**Brief:** Convert the data from the line with "Click the US flag icon beside amazon.com" to the line with "tap(306, 26)" into a two-column CSV with the headers instruction and answer. Give one row for each instruction and its answer, put every value in a quoted field, and replace line breaks with spaces.

**Text and item location entries:**
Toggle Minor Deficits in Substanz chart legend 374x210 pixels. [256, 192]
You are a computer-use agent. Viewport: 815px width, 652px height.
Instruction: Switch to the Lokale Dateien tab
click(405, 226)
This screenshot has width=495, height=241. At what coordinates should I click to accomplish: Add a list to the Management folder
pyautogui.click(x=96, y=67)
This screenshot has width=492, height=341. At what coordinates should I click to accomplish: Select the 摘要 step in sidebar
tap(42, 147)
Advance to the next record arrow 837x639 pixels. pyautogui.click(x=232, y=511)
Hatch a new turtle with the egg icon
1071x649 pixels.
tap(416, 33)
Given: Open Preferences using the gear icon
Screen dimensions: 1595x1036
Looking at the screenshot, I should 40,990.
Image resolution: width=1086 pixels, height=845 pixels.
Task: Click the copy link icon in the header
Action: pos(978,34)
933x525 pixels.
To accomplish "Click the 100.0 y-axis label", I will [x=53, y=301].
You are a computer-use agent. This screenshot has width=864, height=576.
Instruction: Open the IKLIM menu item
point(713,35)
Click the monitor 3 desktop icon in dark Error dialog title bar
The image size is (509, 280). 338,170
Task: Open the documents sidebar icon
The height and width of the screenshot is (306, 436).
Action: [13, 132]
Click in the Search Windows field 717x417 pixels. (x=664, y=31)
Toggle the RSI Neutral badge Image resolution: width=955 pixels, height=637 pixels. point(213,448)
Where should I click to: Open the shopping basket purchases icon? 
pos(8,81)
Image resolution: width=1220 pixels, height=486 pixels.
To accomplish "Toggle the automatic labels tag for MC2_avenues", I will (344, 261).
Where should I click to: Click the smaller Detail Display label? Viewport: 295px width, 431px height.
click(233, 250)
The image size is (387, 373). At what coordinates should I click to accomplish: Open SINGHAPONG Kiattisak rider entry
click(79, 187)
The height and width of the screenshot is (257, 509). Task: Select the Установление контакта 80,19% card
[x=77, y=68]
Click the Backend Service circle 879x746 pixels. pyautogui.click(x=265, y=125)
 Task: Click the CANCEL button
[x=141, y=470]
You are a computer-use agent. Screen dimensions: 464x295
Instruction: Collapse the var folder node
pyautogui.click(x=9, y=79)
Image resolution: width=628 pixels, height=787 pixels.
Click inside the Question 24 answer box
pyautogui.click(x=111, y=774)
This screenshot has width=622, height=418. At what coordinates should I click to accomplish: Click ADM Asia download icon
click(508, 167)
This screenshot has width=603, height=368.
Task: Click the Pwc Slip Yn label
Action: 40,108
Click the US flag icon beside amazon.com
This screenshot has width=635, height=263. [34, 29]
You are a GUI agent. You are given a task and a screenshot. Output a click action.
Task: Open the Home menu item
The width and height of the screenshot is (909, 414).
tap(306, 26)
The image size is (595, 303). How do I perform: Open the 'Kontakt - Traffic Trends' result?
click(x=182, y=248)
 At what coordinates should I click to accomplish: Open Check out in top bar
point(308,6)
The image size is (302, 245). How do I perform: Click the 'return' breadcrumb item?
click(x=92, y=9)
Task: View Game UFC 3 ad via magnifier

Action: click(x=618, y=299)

**Problem solution:**
instruction,answer
"Click the US flag icon beside amazon.com","This screenshot has width=635, height=263. [34, 29]"
"You are a GUI agent. You are given a task and a screenshot. Output a click action. Task: Open the Home menu item The width and height of the screenshot is (909, 414).","tap(306, 26)"